=== Section Start ===

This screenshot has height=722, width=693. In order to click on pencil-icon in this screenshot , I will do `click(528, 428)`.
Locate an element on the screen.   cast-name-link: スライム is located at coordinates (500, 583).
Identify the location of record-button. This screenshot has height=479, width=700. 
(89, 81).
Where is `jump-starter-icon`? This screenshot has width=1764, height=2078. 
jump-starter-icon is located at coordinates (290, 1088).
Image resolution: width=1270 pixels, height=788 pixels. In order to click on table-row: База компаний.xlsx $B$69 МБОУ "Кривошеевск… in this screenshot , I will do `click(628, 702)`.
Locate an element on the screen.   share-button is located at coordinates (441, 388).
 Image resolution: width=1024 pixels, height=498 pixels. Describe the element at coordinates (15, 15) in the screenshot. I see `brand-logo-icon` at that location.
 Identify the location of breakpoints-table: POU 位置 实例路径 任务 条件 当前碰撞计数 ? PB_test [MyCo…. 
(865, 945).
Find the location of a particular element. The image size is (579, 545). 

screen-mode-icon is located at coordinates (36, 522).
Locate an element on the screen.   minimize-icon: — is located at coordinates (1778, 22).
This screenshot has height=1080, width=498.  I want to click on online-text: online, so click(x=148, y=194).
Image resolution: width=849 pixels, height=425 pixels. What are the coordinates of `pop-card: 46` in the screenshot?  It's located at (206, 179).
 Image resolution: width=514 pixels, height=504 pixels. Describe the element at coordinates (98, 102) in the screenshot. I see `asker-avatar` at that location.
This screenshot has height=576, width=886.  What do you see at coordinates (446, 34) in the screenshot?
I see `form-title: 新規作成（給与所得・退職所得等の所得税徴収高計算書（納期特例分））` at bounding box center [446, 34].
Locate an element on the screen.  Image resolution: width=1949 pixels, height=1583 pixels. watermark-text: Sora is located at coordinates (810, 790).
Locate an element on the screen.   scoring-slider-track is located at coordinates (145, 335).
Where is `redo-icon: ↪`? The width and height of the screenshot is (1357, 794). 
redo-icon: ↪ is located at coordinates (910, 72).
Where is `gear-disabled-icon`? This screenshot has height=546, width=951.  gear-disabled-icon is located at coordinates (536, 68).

=== Section End ===

> **PROBLEM DETAILS**
Copy the records verbatim, beginning at the line containing "Image resolution: width=1270" and continuing through the line containing "coordinates (145, 335).".

> **EXERCISE RESPONSE**
Image resolution: width=1270 pixels, height=788 pixels. In order to click on table-row: База компаний.xlsx $B$69 МБОУ "Кривошеевск… in this screenshot , I will do `click(628, 702)`.
Locate an element on the screen.   share-button is located at coordinates (441, 388).
 Image resolution: width=1024 pixels, height=498 pixels. Describe the element at coordinates (15, 15) in the screenshot. I see `brand-logo-icon` at that location.
 Identify the location of breakpoints-table: POU 位置 实例路径 任务 条件 当前碰撞计数 ? PB_test [MyCo…. 
(865, 945).
Find the location of a particular element. The image size is (579, 545). 

screen-mode-icon is located at coordinates (36, 522).
Locate an element on the screen.   minimize-icon: — is located at coordinates (1778, 22).
This screenshot has height=1080, width=498.  I want to click on online-text: online, so click(x=148, y=194).
Image resolution: width=849 pixels, height=425 pixels. What are the coordinates of `pop-card: 46` in the screenshot?  It's located at (206, 179).
 Image resolution: width=514 pixels, height=504 pixels. Describe the element at coordinates (98, 102) in the screenshot. I see `asker-avatar` at that location.
This screenshot has height=576, width=886.  What do you see at coordinates (446, 34) in the screenshot?
I see `form-title: 新規作成（給与所得・退職所得等の所得税徴収高計算書（納期特例分））` at bounding box center [446, 34].
Locate an element on the screen.  Image resolution: width=1949 pixels, height=1583 pixels. watermark-text: Sora is located at coordinates (810, 790).
Locate an element on the screen.   scoring-slider-track is located at coordinates (145, 335).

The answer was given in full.